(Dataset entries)
_____

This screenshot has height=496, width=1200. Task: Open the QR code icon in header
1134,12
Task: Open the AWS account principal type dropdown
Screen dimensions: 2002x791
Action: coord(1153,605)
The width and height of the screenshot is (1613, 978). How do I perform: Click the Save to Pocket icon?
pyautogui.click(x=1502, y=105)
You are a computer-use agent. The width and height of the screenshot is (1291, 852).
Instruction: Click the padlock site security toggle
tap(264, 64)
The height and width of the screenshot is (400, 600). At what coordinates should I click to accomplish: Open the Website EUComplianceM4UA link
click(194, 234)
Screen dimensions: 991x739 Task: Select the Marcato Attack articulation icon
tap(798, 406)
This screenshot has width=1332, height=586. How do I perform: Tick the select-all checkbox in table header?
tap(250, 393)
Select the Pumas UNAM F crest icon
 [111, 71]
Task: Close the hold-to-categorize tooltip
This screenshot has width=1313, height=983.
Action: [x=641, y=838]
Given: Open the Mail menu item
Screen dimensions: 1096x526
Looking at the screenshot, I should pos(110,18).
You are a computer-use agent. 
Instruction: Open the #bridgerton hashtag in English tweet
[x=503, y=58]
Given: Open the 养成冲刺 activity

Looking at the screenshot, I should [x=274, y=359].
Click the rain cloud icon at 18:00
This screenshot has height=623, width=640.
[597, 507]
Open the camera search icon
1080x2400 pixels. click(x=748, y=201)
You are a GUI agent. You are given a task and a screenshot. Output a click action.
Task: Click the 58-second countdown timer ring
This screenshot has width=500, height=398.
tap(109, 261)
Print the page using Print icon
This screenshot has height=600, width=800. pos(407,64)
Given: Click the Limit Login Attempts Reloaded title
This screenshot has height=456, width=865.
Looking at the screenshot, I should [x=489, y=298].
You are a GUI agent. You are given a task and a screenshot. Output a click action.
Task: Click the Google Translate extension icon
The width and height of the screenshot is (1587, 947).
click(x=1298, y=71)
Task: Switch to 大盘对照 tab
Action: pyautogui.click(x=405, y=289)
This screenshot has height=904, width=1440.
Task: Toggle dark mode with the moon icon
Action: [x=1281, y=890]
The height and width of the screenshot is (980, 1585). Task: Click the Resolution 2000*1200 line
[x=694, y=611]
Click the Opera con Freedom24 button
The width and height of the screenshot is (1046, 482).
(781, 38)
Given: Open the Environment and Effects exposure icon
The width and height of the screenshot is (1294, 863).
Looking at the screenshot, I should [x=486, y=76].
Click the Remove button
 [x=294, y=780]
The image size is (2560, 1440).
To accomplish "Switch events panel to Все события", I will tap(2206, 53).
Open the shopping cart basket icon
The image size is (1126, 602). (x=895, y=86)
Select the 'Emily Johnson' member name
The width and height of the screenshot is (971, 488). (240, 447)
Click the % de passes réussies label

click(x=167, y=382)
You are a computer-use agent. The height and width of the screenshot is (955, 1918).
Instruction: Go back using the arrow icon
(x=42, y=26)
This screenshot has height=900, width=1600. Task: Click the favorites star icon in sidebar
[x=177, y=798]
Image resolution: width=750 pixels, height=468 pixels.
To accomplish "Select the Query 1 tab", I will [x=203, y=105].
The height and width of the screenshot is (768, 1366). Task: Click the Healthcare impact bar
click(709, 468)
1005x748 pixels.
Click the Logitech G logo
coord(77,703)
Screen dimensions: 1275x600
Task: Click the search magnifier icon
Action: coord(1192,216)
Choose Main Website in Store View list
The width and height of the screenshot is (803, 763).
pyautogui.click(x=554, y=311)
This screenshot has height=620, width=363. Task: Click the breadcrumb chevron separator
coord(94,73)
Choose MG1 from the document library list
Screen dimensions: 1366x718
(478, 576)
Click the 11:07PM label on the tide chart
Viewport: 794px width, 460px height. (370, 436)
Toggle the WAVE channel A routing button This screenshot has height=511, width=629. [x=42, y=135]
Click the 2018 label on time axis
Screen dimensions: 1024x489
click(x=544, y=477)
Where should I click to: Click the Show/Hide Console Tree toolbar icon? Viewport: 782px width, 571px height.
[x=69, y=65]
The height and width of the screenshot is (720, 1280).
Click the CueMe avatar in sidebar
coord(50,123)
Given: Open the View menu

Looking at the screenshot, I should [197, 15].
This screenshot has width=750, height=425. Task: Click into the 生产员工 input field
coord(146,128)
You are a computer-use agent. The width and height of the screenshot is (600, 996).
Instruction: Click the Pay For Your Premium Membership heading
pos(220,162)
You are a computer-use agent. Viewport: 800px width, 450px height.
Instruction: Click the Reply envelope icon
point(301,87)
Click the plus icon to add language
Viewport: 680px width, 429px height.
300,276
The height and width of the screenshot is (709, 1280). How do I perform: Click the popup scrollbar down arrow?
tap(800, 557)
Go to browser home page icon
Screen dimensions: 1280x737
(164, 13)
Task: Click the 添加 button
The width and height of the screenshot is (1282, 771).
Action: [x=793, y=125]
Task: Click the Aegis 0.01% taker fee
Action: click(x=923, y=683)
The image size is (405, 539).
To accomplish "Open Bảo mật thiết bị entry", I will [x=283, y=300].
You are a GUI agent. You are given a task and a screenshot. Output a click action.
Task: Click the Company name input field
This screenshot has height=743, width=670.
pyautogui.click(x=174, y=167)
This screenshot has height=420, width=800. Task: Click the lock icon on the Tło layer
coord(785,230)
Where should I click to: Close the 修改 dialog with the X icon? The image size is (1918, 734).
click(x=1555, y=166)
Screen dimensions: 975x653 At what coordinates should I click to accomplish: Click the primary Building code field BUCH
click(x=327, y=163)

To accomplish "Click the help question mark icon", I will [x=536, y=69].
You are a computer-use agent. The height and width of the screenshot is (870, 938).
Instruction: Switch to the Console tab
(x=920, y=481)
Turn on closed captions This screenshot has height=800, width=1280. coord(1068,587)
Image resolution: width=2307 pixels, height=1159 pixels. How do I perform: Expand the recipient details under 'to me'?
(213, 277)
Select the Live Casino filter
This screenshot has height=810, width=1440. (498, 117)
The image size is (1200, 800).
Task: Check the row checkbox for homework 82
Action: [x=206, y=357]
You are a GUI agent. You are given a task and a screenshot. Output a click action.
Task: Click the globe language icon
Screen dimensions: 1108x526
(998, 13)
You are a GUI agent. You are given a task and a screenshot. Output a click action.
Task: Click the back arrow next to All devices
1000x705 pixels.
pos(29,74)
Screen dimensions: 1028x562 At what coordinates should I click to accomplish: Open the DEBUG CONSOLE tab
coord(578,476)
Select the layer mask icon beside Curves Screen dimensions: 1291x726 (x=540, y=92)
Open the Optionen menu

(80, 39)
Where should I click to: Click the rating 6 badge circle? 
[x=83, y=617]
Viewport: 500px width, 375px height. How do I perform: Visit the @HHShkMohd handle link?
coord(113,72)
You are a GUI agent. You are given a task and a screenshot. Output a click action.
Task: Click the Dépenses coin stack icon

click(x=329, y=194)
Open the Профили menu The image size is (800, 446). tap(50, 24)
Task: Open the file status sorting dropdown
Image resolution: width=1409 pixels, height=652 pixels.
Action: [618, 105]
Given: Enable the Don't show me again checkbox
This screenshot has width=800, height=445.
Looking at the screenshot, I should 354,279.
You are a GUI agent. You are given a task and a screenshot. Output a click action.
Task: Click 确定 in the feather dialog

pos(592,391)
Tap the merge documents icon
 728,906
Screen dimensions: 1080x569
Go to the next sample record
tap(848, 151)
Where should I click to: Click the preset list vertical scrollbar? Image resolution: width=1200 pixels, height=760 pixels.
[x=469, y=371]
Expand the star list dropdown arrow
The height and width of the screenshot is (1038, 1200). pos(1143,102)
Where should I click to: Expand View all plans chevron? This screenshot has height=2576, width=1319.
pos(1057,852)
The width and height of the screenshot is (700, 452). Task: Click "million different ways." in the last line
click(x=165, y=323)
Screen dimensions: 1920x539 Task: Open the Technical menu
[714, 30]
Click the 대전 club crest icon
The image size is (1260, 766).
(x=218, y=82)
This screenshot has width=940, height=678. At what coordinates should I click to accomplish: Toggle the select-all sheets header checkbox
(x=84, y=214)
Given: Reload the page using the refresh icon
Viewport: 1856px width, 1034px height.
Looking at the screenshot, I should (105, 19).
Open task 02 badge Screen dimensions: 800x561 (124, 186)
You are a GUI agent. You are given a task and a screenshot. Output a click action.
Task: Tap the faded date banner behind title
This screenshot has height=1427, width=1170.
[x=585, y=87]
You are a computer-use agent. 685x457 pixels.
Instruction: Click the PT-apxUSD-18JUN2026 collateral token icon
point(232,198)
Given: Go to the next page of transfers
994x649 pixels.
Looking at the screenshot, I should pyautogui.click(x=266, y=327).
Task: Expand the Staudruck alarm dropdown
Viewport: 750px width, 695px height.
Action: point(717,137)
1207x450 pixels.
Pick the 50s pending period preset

_____

Set out, exactly as written, the lines from the line with "You are a computer-use agent. 685x457 pixels." to the last line of the records, inclusive, and only those lines.

You are a computer-use agent. 685x457 pixels.
Instruction: Click the PT-apxUSD-18JUN2026 collateral token icon
point(232,198)
Given: Go to the next page of transfers
994x649 pixels.
Looking at the screenshot, I should pyautogui.click(x=266, y=327).
Task: Expand the Staudruck alarm dropdown
Viewport: 750px width, 695px height.
Action: point(717,137)
1207x450 pixels.
Pick the 50s pending period preset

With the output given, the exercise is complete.